3M and Microsoft Team Up to Accelerate AI Infrastructure and Enterprise Transformation
he collaboration combines Microsoft's hyperscale cloud and AI capabilities with 3M's materials science and precision manufacturing expertise to strengthen the physical infrastructure supporting the growing demand for cloud and AI workloads.
3M and Microsoft have announced a strategic partnership aimed at advancing AI data centre infrastructure and accelerating enterprise AI transformation. The collaboration combines Microsoft’s hyperscale cloud and AI capabilities with 3M’s materials science and precision manufacturing expertise to strengthen the physical infrastructure supporting the growing demand for cloud and AI workloads.
As part of the agreement, Microsoft Azure will become the first announced hyperscale cloud provider to deploy 3M’s Expanded Beam Optical (EBO) technology in its data centres. At the same time, 3M will leverage Microsoft’s AI and digital platforms to drive enterprise transformation across key business functions, including customer service, finance, sales and marketing.
The deployment of 3M’s proprietary EBO technology is designed to improve the speed, reliability and efficiency of fibre optic connections within AI data centres. Unlike traditional fibre connectors that require direct contact, the expanded beam optical interface allows for faster installation, greater tolerance to contamination and easier maintenance. According to the companies, Microsoft’s early use of the technology has demonstrated the potential to reduce network deployment timelines in certain environments while maintaining strong signal performance under typical data centre operating conditions.

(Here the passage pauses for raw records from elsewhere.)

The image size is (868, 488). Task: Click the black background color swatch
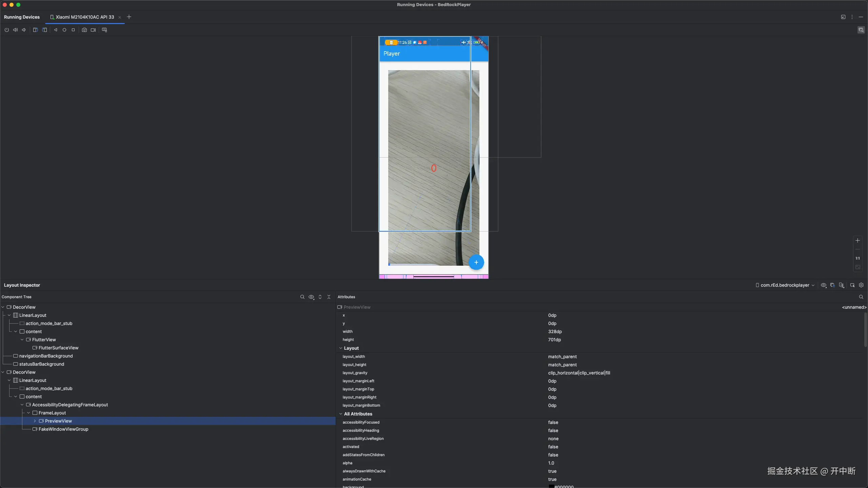coord(551,487)
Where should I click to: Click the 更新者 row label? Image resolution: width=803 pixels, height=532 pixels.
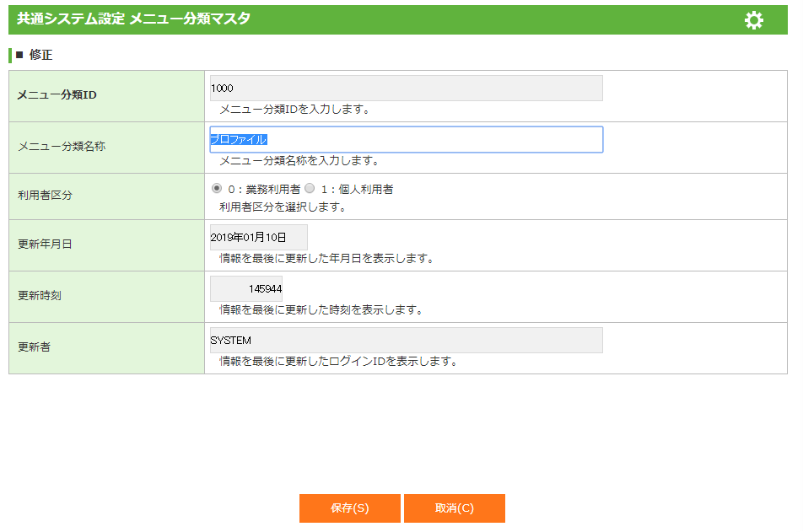point(34,347)
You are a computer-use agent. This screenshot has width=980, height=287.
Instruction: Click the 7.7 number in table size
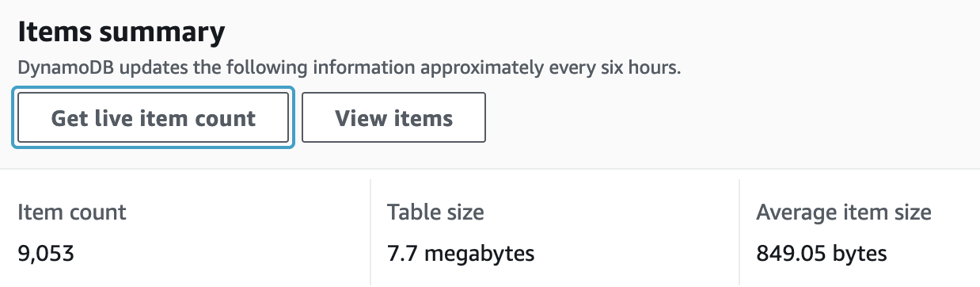[x=401, y=254]
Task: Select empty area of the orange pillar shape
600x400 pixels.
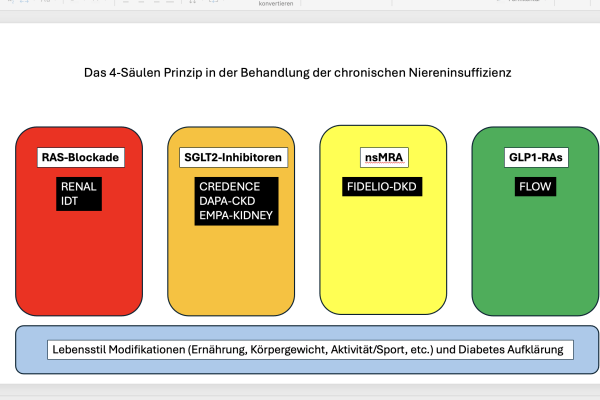Action: pyautogui.click(x=232, y=275)
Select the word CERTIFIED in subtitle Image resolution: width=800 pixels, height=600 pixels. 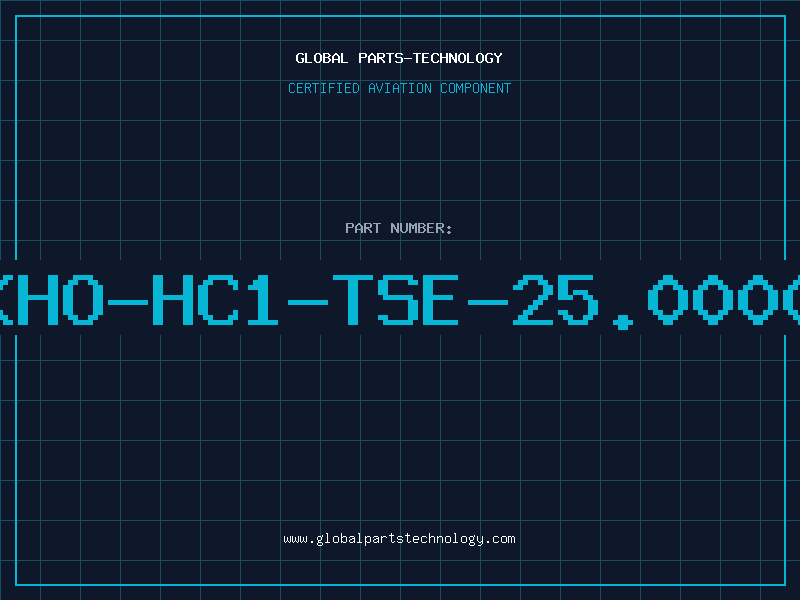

To meet increasing demand from hyperscale cloud providers and data centre operators, 3M is scaling production of the technology and continues to support broader industry adoption through the Expanded Beam Optical Multi-Source Agreement (MSA).
“At Microsoft, we’re redefining the foundation of cloud and AI infrastructure — combining our own innovations with advances from partners like 3M to build datacenters that are faster to deploy, more resilient and ready for the scale of AI. 3M’s EBO solution will help unlock new levels of performance, reliability and efficiency to ensure customers can run their cloud and AI workloads on a trusted, sustainable and advanced environment.”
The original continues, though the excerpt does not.